Izuku, a partir de hoy, siempre vendré a buscarte y te llevaré a la escuela, ¿de acuerdo? - dijo el rubio llevando sus manos a las mejillas del verdoso quien se agachó buscando más cariño.
Se frotó la mejilla pecosa y sonrió levemente.
Si alguien intenta meterse contigo, no dudes en llamarme y vendré corriendo a salvarte. - dijo sonriendo.
Midorya solo se inclinó hacia adelante y lo abrazó, haciendo que el rubio tuviera que mirar hacia abajo para ver los ojos verdosos que le regalaban una gran y satisfecha sonrisa.
Sé que sí, porque Kacchan es mi héroe. - dijo el pequeño con la mayor inocencia del mundo.
Bakugou se sonrojó, pero se sintió feliz de que el joven volviera a confiar en sí mismo.
Le dio unas palmaditas en la cabeza al verdoso y luego le dio un pequeño y simple beso en la frente.
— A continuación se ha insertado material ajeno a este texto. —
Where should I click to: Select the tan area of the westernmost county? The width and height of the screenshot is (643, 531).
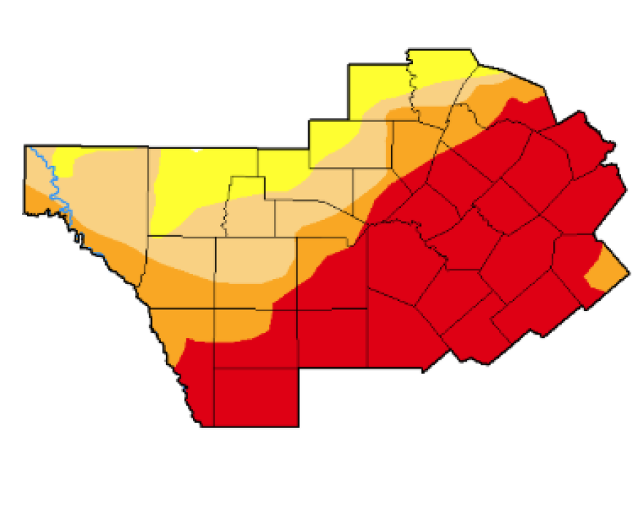pyautogui.click(x=102, y=190)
Y con eso, Midoriya se alejó de Bakugou y entró a la casa y por primera vez en años estaba orgulloso y feliz de cómo había sido su día en la escuela para su madre, quien estaba feliz de ver a su hijo tan vivo nuevamente.
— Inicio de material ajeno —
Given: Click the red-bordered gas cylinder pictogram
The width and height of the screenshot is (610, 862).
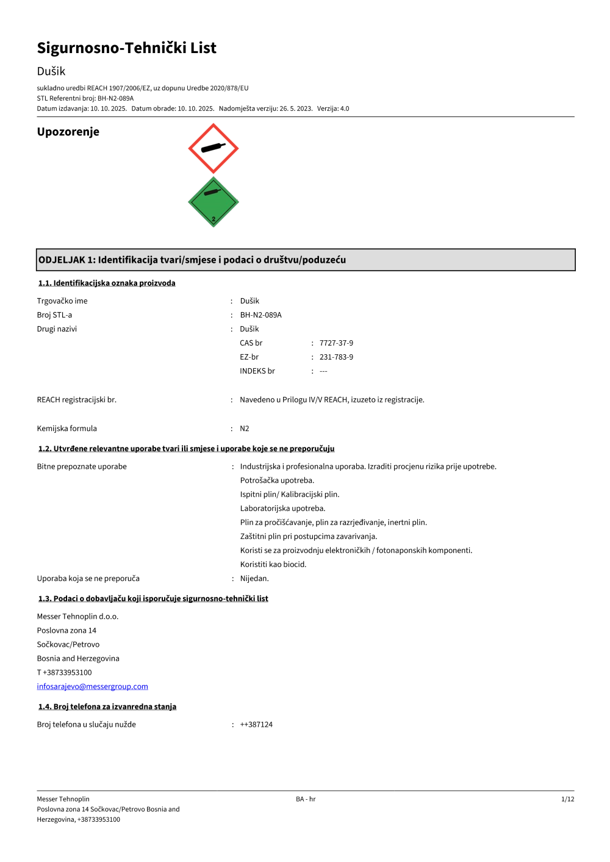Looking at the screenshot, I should (213, 148).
Cuando Bakugou llegó a casa, su madre lo estaba acosando con preguntas sobre el primer día de Midorya después de todo lo que había sucedido.
El joven Bakugou solo dijo que era un día normal y se fue a su habitación, pero su padre solo se rió entre dientes, lo que pronto notó su esposa.
¿Qué era Masaru? - dijo Mitsuki intrigada por la risa de su marido.
El hombre simplemente negó con la cabeza mientras doblaba su periódico.
Estaba realmente sonriendo esta vez... Parece que tuvo un buen día con Izuku - dijo finalmente el hombre tranquilo.
Le tomó un tiempo a Mitsuki absorber las líneas de su esposo antes de que una gran sonrisa apareciera en su rostro, luego llamaría a Inko y ambos hablarían sobre eso.
Finalmente los amigos pudieron estar más relajados... después de todo sus hijos parecían volver a ser lo que eran antes... amigos inseparables.